A small, strange Irish town is the setting for this adaptation of Kevin Barry’s short story collections

Dark Lies The Island

Source: Dublin International Film Festival

Dark Lies The Island

Dir: Ian Fitzgibbon. Ireland/UK, 2019. 95mins

Kevin Barry’s short stories form a queasy foundation for Dark Lies The Island, a bleakly comic film set in a one-horse town called Dromord. Writing the screenplay himself, the Irish author has constructed a wicked little picture with a big-screen appetite courtesy of director Ian Fitzgibbon (Perrier’s Bounty) and attractive lensing by Cathal Watters (Papi Chulo).

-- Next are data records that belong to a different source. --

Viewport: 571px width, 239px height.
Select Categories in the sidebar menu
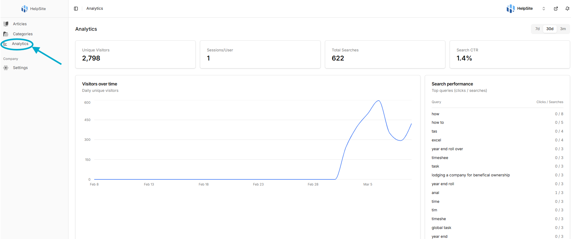(x=23, y=34)
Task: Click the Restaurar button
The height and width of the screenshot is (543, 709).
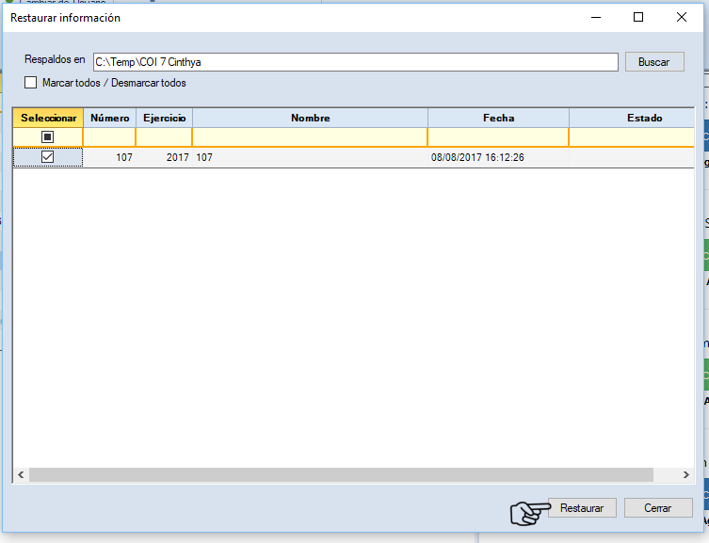Action: click(x=582, y=507)
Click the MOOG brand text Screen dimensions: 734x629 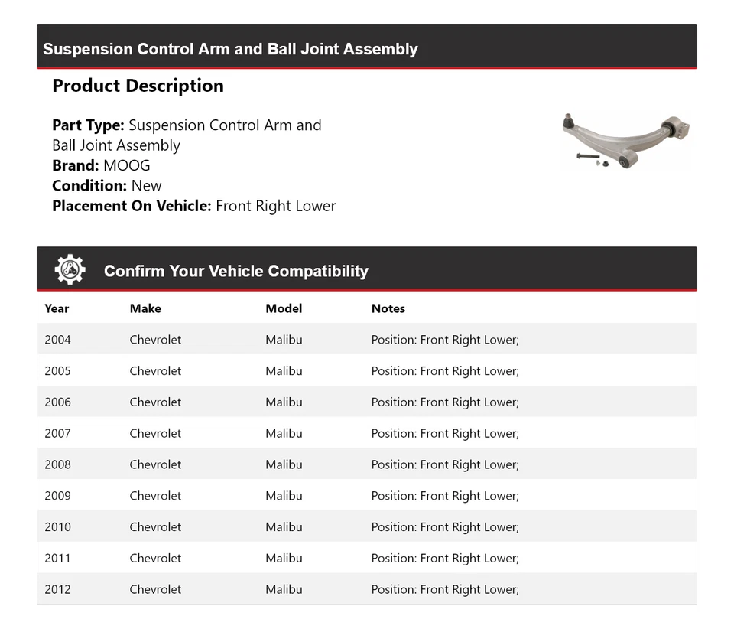[x=127, y=165]
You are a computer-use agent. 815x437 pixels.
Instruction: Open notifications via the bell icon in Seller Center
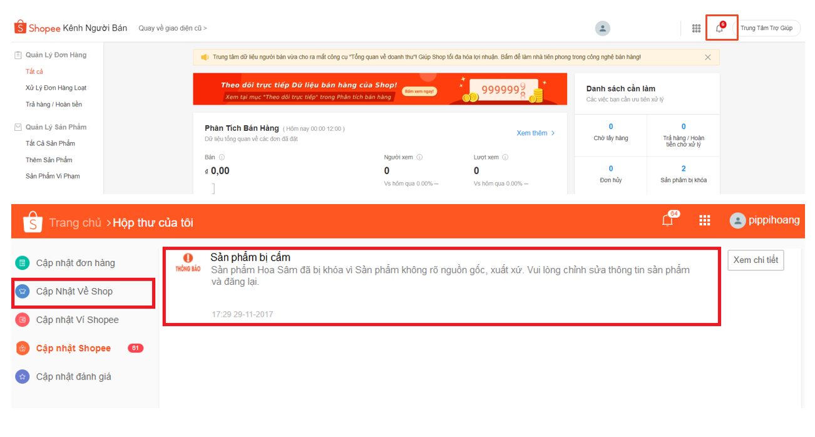coord(720,28)

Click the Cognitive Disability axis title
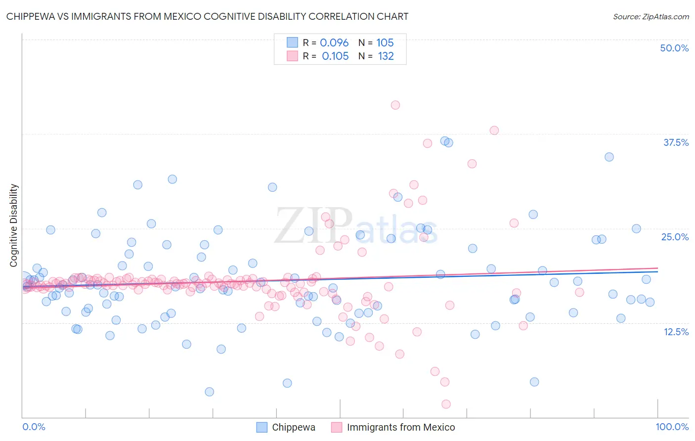tap(14, 225)
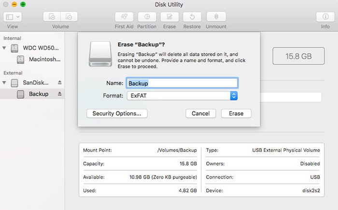The height and width of the screenshot is (210, 338).
Task: Click the remove volume icon
Action: point(69,17)
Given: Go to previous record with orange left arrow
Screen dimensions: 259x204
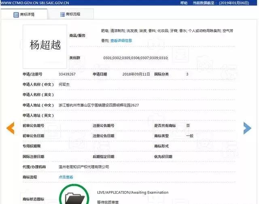Looking at the screenshot, I should pos(11,128).
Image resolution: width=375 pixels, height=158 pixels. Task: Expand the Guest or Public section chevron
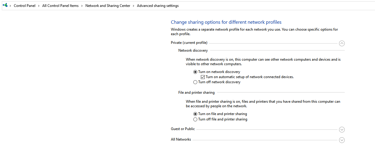coord(342,129)

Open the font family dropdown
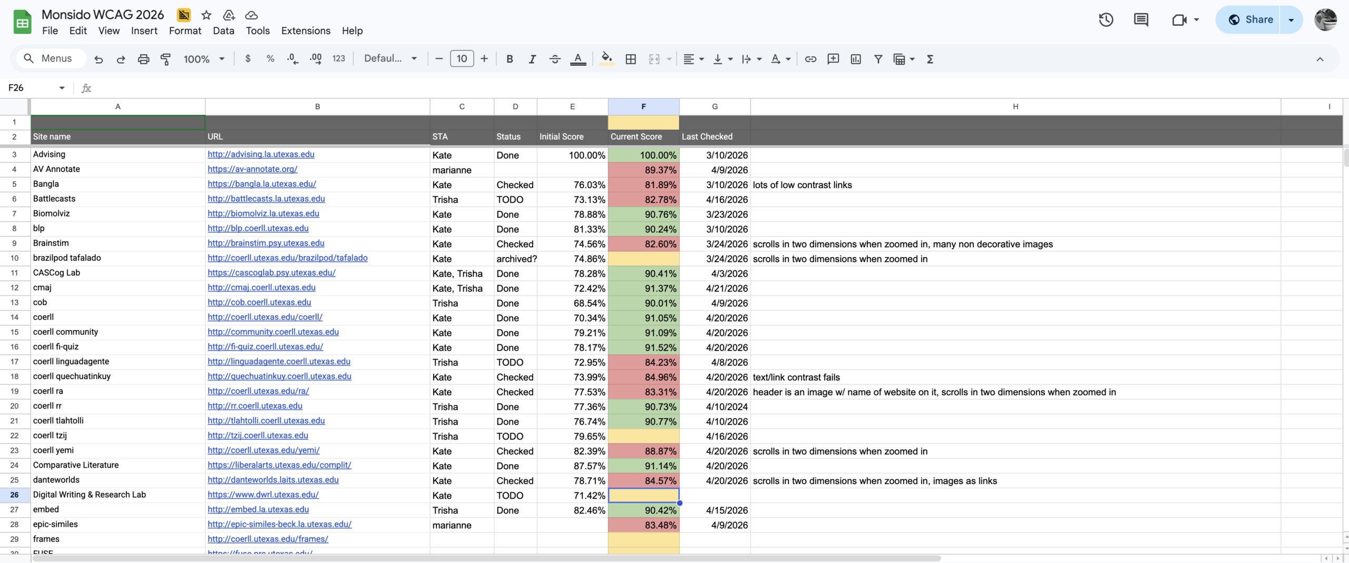(x=390, y=59)
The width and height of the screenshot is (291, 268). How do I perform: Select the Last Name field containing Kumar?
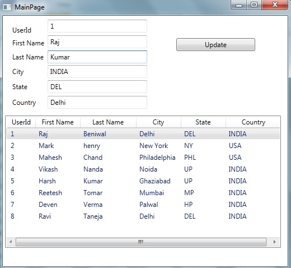(x=97, y=57)
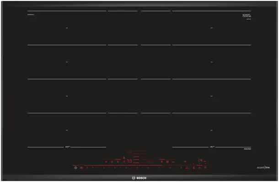This screenshot has width=279, height=182.
Task: Tap the red clock symbol at far right
Action: pos(205,167)
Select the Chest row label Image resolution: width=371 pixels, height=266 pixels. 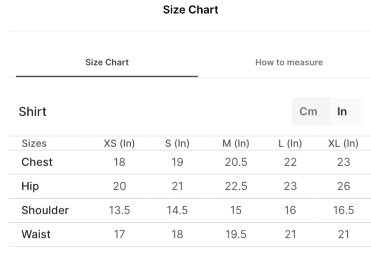37,162

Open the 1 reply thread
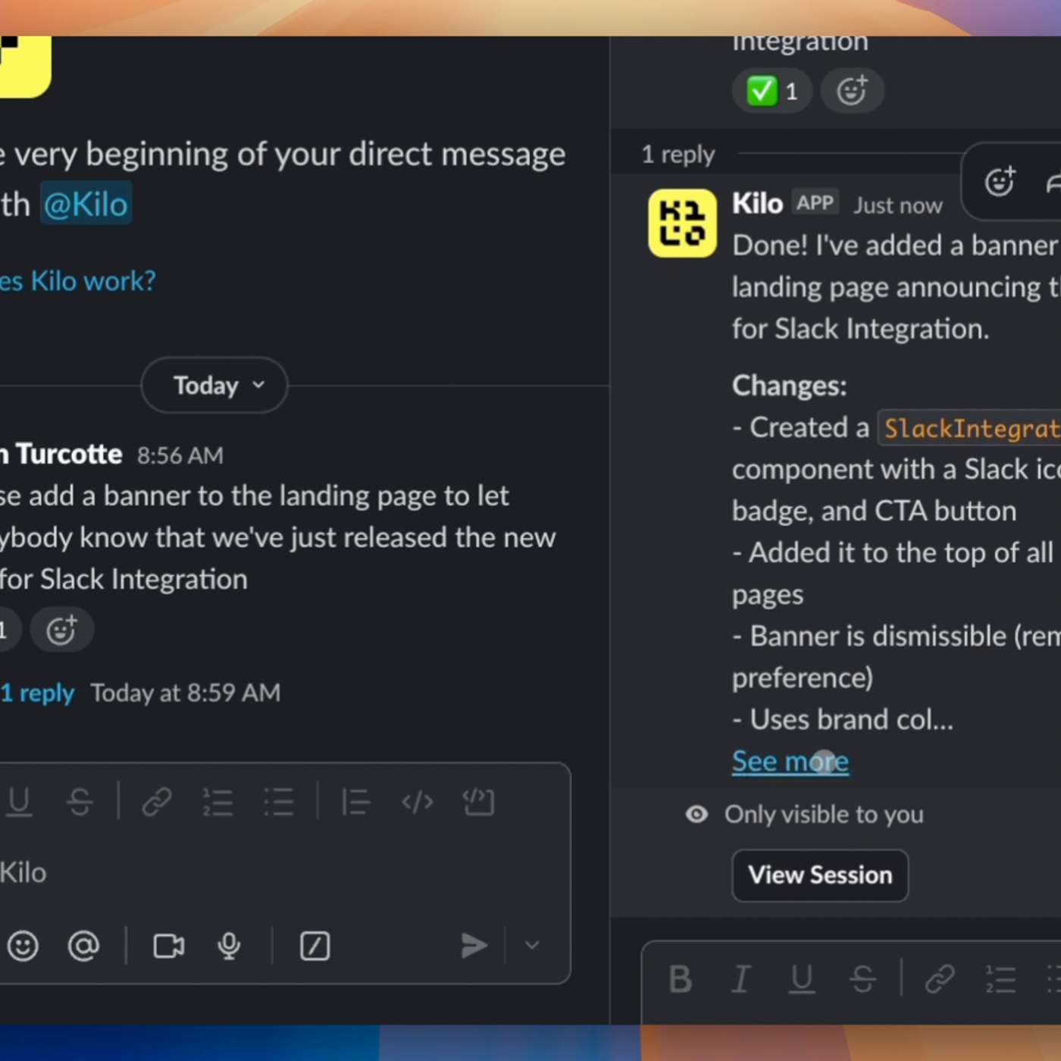tap(36, 692)
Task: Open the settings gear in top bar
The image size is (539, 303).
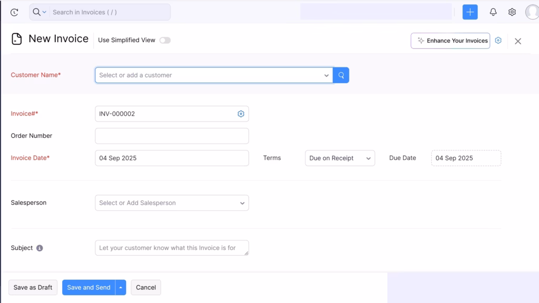Action: coord(512,12)

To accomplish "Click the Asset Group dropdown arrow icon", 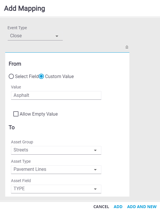I will coord(95,150).
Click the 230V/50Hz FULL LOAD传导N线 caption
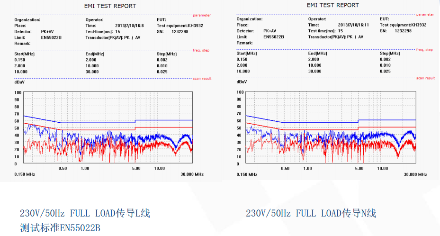440x236 pixels. [311, 213]
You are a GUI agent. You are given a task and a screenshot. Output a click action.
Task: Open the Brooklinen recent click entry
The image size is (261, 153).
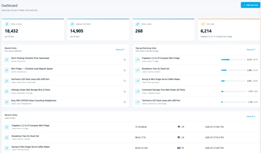pyautogui.click(x=25, y=136)
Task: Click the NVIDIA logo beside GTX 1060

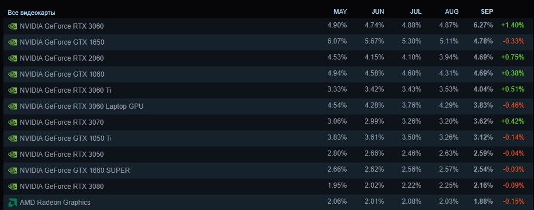Action: pos(13,74)
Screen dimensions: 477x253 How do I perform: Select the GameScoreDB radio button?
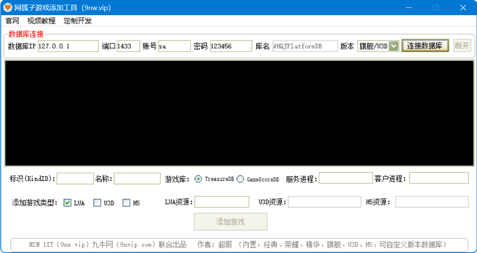[240, 179]
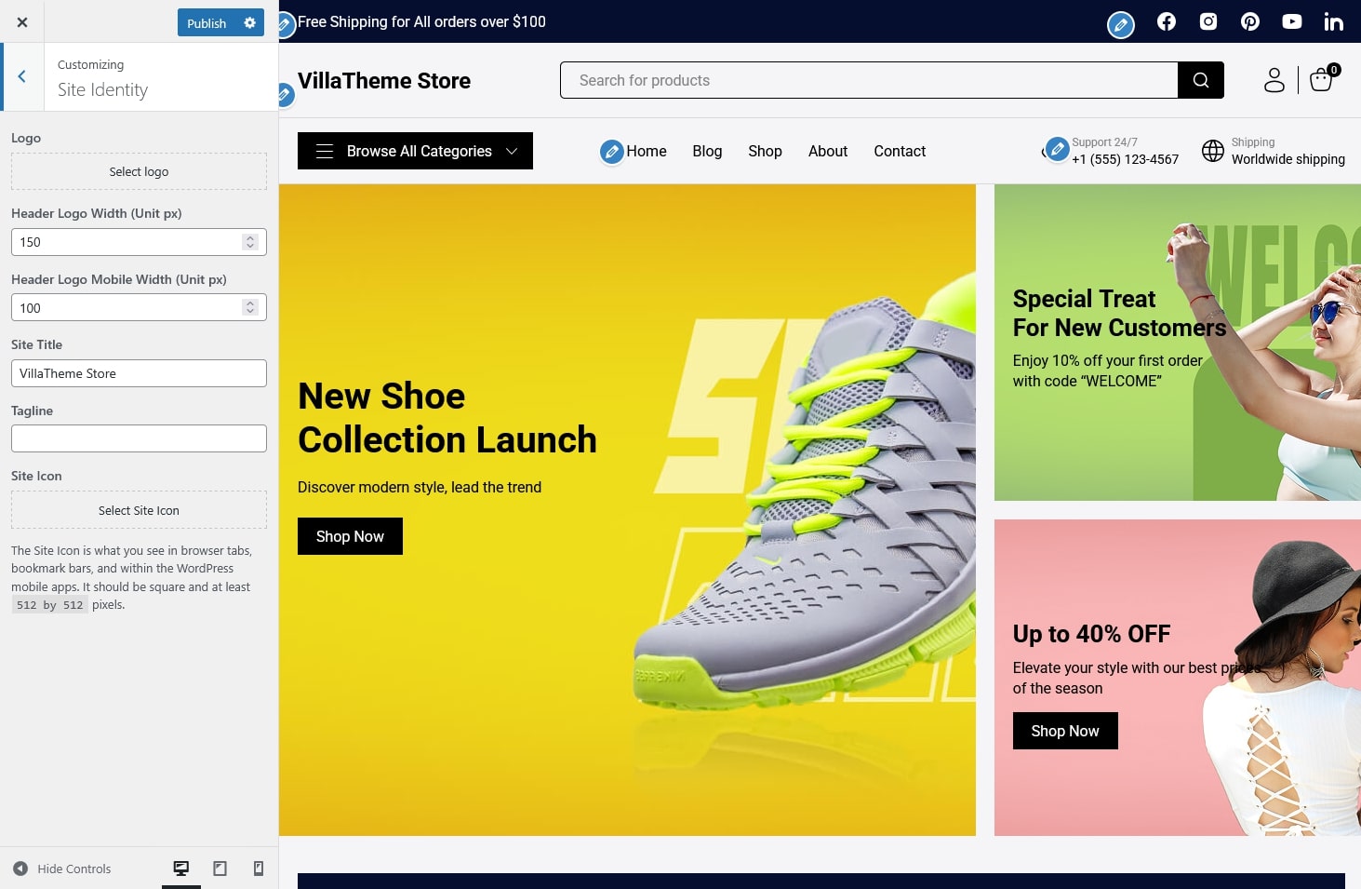The image size is (1361, 889).
Task: Click the Select logo button
Action: click(139, 172)
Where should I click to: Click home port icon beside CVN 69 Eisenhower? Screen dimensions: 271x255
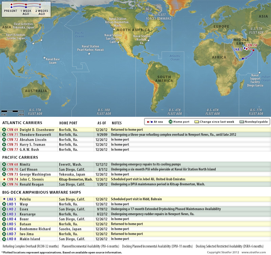(x=4, y=129)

The blend of down-and-dirty dialogue with cinematic sophistication is fronted by a committed cast

The churning lake turns the heads of the inhabitants of Dromord, run almost entirely by the Mannion clan, a pleasingly vile bunch to spend time with. When a mysterious man arrives to buy the local takeaway, he inadvertently alters their future. Dark Lies The Island combines elements of Barry’s two short story collections, stitched together with scabrous humour, and while the blend isn’t entirely smooth, perseverance is rewarded with a satisfyingly bleak payoff and some killer one-liners. Although Dark Lies The Island isn’t a completely unfamiliar proposition — audiences who savoured John Michael McDonagh’s The Guard will feel on safe ground here — there’s a sparky chemistry which makes the film a surprise.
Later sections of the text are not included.